Note on reports datasets: When creating tables/views in reports_* datasets, use case-insensitive collation for string columns to ensure compatibility with Google Sheets connections. Apply collation at table/column creation time using COLLATE 'und:ci'.

Schema suffix behavior:

# With --schema-suffix dev
looker_prod → looker_dev
reports_prod → reports_dev
ods → ods (no suffix, use two-arg ref)
dataform → dataform_dev

4. Looker Integration Context

Tables in definitions/output/looker/ feed Acuantia's Looker instance at https://looker.acuantia.com.

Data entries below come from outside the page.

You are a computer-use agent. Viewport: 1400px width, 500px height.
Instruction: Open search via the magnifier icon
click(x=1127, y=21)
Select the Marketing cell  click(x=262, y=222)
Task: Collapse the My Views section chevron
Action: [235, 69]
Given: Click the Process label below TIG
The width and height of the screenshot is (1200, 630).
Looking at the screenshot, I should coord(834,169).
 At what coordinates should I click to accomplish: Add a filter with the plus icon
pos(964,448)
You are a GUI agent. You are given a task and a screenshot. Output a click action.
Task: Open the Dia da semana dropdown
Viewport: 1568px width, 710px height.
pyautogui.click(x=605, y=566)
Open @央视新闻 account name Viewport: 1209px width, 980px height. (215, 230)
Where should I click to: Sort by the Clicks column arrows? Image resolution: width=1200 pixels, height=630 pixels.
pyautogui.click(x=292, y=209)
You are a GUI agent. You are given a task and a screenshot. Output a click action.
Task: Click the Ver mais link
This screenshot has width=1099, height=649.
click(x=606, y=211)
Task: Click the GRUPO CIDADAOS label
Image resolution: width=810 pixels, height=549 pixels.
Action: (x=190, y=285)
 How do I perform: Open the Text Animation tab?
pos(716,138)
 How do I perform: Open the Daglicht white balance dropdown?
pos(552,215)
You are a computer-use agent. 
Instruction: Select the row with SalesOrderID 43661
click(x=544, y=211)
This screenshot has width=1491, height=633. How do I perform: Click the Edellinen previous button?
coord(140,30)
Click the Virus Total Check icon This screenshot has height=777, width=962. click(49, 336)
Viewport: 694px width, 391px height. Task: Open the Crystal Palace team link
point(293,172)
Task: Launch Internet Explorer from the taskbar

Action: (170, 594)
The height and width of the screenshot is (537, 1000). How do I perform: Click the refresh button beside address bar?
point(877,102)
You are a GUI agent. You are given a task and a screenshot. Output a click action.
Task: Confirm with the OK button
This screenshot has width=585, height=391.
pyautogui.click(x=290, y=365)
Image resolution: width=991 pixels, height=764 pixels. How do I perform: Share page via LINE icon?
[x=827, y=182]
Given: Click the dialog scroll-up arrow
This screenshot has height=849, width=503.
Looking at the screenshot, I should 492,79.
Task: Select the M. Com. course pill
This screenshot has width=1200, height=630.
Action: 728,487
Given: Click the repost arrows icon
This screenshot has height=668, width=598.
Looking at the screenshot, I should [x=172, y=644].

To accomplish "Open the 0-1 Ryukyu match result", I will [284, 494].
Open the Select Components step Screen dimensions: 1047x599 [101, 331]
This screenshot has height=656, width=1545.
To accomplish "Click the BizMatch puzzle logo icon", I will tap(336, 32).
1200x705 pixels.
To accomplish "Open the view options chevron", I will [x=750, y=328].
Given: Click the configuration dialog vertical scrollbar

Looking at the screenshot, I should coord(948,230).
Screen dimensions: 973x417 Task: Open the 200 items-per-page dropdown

Optimization requirements:

Add partitioning/clustering for query performance (Looker users run ad-hoc queries)
Use descriptive column names (Looker dimension names derive from these)
Include comprehensive column descriptions (synced to Looker metadata via scripts)
Consider common Looker user query patterns (filters, aggregations)

Looker-specific config pattern:

config {
  type: "table",
  schema: "looker",  // Base name - DO NOT use "looker_prod"
  tags: ["looker", "daily"],
  bigquery: {
    partitionBy: "DATE(order_date)",
    clusterBy: ["customer_id", "region"]
  },
  columns: {
    customer_id: "Unique customer identifier from SAP (KUNNR field)",
    order_date: "Date when order was placed",
    region: "Geographic region for reporting (matches Looker region dimension)"
  }
}

Metadata sync: Use node scripts/updateLookerDescriptions.js in acuantia-gcp-dataform to sync column descriptions to Looker views.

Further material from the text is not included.